Pixel coordinate grounding data
-.-.-
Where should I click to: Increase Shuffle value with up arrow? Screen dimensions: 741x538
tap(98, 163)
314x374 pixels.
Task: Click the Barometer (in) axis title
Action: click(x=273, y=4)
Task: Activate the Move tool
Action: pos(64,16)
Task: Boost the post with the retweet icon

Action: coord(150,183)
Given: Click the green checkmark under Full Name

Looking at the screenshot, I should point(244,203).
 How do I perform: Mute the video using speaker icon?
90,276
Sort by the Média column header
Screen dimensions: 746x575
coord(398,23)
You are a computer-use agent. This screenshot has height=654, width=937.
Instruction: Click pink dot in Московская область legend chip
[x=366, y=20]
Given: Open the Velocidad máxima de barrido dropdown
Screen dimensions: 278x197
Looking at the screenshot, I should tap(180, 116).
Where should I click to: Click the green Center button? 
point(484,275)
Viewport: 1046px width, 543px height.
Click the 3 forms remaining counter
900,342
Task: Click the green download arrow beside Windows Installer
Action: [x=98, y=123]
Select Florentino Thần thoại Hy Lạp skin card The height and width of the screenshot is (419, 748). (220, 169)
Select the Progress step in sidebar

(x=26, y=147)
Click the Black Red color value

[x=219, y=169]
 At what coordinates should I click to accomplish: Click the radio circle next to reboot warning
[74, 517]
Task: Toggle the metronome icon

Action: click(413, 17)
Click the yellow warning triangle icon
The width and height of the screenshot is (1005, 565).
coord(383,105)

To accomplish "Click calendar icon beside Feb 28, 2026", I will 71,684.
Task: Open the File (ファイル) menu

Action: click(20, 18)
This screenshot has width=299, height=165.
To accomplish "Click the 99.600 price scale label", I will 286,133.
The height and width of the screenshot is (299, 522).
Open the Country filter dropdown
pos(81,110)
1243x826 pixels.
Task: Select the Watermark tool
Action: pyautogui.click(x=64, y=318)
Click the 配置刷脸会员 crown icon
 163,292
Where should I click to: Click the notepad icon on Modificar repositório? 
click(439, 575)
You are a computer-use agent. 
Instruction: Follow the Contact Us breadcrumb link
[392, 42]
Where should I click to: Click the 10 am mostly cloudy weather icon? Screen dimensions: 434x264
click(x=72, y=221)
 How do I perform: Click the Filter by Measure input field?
-.-.-
**TASK STATEMENT:** An exact copy of the lines from the one containing "Task: Open the File (ファイル) menu" through the end of the data above is the whole answer.

**EXERCISE SOLUTION:**
Task: Open the File (ファイル) menu

Action: click(20, 18)
This screenshot has width=299, height=165.
To accomplish "Click the 99.600 price scale label", I will 286,133.
The height and width of the screenshot is (299, 522).
Open the Country filter dropdown
pos(81,110)
1243x826 pixels.
Task: Select the Watermark tool
Action: pyautogui.click(x=64, y=318)
Click the 配置刷脸会员 crown icon
 163,292
Where should I click to: Click the notepad icon on Modificar repositório? 
click(439, 575)
You are a computer-use agent. 
Instruction: Follow the Contact Us breadcrumb link
[392, 42]
Where should I click to: Click the 10 am mostly cloudy weather icon? Screen dimensions: 434x264
click(x=72, y=221)
 How do I perform: Click the Filter by Measure input field?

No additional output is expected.